[RECORDS FOR PROCESSING Boundary: Start]
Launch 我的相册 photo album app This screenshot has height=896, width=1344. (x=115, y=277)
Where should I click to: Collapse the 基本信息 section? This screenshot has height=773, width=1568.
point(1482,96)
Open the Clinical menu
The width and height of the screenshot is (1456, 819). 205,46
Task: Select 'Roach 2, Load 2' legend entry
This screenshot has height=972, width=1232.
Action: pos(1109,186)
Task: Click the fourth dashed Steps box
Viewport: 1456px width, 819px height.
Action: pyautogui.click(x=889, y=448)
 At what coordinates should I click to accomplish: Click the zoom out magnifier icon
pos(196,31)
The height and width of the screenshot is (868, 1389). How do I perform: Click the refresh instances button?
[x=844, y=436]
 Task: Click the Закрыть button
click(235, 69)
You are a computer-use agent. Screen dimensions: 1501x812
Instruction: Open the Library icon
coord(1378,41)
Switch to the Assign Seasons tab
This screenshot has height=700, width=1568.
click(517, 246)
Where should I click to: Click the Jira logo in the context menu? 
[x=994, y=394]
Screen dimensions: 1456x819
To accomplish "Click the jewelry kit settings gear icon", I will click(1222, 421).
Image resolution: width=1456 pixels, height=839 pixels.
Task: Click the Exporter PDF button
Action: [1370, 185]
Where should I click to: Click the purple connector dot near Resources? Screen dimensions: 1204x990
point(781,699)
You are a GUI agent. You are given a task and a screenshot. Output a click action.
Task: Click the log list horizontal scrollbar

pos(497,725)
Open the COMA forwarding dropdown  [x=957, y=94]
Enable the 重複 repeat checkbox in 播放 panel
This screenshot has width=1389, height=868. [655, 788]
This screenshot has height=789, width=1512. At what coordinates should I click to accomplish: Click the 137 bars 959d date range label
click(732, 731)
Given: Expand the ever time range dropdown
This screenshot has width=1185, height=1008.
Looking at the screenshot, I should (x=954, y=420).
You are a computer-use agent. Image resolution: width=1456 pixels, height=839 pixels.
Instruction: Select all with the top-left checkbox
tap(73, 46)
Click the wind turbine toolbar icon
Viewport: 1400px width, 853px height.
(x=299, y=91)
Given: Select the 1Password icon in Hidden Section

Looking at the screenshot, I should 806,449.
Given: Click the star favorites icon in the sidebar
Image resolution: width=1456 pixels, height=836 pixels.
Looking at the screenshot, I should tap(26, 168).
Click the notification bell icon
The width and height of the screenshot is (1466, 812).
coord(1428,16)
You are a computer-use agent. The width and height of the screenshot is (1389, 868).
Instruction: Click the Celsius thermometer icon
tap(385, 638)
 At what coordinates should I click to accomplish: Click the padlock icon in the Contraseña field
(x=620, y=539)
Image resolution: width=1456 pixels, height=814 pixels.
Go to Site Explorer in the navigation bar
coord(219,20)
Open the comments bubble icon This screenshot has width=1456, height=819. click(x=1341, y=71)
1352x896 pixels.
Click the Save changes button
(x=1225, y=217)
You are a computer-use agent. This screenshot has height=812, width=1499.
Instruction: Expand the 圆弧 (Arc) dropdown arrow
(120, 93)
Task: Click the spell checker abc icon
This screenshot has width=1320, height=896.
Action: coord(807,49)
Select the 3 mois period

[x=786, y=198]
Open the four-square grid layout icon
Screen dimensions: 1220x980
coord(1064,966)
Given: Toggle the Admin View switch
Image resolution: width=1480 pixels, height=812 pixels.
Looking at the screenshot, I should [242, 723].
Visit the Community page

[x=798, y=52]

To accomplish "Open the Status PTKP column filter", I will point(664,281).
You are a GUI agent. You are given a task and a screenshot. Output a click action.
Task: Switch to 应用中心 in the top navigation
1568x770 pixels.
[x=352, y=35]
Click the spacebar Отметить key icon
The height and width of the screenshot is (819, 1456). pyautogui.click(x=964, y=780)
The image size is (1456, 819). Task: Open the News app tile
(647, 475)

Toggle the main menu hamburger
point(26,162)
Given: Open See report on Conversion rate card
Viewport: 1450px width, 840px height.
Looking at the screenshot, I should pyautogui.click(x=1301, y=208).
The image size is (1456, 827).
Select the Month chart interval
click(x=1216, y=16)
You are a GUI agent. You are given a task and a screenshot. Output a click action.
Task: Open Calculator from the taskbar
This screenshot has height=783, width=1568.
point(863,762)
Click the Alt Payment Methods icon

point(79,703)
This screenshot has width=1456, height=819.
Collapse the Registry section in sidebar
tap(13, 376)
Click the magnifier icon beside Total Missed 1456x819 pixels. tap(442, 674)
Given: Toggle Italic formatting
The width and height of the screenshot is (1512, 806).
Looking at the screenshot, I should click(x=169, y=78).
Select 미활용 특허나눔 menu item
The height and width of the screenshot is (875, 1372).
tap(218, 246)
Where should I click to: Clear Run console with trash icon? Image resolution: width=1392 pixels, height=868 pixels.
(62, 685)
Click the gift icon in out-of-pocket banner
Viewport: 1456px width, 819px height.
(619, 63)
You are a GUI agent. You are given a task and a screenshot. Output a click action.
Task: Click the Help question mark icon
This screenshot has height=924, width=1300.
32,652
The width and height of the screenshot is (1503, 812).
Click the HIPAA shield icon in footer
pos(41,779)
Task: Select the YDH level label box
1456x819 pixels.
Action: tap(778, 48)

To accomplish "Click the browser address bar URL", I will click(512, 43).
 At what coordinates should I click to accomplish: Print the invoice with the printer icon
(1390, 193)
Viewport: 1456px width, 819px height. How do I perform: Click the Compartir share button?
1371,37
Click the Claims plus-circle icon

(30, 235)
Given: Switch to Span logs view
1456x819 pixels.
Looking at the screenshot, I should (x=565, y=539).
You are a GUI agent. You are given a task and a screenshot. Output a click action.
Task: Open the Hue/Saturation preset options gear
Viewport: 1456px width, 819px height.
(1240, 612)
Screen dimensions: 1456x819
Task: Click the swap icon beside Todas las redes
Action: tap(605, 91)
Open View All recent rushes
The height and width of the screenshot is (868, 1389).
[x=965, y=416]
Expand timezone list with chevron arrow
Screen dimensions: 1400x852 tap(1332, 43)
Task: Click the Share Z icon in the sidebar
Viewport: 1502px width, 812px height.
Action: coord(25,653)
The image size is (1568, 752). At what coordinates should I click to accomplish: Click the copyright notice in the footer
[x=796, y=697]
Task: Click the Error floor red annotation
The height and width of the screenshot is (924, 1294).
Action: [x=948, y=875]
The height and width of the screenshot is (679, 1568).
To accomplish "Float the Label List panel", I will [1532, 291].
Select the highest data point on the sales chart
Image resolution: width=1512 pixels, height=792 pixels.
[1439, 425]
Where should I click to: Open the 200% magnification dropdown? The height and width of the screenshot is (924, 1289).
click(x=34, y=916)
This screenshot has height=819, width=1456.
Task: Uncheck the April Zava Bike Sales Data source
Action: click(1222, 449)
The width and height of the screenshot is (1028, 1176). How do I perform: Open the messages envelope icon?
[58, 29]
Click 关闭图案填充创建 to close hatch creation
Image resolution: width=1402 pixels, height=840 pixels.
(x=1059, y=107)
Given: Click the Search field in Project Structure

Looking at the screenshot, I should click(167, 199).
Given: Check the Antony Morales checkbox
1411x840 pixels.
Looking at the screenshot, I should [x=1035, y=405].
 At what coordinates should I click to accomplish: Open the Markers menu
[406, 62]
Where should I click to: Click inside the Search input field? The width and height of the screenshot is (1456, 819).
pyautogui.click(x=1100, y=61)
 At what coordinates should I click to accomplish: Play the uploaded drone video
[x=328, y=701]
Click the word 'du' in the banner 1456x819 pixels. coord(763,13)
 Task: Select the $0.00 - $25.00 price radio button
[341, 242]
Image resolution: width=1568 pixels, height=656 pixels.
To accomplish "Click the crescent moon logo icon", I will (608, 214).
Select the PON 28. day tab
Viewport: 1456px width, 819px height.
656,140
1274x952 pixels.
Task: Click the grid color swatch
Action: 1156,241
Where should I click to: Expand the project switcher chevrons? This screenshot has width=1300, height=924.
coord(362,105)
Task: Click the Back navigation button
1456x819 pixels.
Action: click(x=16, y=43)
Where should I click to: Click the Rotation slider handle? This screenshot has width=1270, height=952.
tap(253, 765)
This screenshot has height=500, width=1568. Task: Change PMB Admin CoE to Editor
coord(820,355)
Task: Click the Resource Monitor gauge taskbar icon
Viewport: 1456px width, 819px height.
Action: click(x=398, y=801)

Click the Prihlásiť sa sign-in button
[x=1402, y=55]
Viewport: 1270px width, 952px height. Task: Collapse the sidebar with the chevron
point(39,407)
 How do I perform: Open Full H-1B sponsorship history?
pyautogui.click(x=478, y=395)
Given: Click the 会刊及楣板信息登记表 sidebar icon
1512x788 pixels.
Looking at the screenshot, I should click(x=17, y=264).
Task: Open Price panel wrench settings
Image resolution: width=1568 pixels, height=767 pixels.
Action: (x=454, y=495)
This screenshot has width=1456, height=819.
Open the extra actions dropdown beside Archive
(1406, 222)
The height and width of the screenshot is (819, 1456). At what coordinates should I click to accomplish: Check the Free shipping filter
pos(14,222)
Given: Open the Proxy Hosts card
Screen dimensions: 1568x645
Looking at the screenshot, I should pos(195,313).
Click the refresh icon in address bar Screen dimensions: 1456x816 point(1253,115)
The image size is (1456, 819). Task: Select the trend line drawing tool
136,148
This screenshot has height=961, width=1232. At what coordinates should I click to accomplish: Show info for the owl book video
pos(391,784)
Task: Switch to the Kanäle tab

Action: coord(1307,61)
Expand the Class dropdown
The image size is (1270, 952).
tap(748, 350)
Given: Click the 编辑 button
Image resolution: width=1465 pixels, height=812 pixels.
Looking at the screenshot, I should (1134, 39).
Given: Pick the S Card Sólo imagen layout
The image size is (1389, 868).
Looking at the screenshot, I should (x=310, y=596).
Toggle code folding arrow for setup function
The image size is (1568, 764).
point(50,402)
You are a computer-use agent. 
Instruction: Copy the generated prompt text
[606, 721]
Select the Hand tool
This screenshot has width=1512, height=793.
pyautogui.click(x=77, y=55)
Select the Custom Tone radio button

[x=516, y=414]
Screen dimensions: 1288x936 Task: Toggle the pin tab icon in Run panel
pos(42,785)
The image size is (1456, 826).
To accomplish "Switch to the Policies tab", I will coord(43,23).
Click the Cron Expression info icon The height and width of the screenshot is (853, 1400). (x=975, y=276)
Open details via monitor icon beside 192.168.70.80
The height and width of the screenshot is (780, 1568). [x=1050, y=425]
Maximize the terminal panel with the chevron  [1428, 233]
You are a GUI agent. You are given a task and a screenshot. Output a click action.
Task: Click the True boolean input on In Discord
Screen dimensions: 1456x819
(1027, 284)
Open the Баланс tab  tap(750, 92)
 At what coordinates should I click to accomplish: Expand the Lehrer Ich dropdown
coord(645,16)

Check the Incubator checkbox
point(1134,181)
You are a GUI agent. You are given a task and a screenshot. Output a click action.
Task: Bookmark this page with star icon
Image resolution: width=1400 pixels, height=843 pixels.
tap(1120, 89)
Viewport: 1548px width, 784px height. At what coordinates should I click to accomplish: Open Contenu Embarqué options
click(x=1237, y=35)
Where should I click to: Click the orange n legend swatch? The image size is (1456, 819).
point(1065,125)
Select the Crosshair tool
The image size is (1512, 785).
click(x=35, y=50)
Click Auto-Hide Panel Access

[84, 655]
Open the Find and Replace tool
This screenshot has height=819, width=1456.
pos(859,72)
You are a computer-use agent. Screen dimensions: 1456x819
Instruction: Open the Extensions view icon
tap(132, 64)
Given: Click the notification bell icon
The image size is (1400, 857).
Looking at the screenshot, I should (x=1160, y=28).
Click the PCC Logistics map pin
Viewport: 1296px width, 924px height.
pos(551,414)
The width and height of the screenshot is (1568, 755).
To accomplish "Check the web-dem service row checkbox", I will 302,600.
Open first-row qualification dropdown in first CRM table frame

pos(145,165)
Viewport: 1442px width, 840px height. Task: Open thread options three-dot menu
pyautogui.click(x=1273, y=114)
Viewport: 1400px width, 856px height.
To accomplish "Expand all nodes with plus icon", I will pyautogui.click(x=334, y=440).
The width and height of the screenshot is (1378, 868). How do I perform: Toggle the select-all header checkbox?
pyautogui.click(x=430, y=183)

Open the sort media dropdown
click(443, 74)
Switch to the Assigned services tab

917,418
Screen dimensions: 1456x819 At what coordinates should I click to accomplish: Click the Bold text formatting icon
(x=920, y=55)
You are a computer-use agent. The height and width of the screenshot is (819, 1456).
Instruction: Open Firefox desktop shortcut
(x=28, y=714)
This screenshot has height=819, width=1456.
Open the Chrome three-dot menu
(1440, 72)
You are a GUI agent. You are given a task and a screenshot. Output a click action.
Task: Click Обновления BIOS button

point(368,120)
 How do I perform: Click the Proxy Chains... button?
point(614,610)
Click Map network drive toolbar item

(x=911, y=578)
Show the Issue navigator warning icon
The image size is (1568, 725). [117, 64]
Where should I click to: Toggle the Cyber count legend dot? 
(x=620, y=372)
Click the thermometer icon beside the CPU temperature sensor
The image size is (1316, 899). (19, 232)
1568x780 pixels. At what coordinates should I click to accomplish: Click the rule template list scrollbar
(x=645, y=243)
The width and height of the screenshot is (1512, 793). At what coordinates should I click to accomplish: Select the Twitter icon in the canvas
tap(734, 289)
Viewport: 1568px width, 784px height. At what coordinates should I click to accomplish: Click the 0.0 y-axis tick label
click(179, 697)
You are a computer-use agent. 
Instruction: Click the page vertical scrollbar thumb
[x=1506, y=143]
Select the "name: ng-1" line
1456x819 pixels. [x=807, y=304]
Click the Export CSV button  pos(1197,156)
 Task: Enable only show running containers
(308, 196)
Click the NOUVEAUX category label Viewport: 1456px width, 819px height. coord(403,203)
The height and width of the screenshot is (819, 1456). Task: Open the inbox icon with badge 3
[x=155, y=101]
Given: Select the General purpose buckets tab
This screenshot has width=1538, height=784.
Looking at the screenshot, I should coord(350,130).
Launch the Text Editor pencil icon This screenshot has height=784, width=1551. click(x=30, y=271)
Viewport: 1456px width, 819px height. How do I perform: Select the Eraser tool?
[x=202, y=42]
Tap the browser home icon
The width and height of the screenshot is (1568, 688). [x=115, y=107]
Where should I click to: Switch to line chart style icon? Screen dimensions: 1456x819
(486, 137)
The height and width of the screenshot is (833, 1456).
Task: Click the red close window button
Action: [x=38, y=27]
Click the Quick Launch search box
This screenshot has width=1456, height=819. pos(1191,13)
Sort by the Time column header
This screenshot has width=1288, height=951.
[RECORDS FOR PROCESSING Boundary: End]
> TASK STATEMENT: Reproduce, word for word and in full, only the lines above that start at the line with "At what coordinates should I click to accomplish: Print" and run through the line with "Given: Switch to Span logs view", both ends included.

> REPLY:
 At what coordinates should I click to accomplish: Print the invoice with the printer icon
(1390, 193)
Viewport: 1456px width, 819px height. How do I perform: Click the Compartir share button?
1371,37
Click the Claims plus-circle icon

(30, 235)
Given: Switch to Span logs view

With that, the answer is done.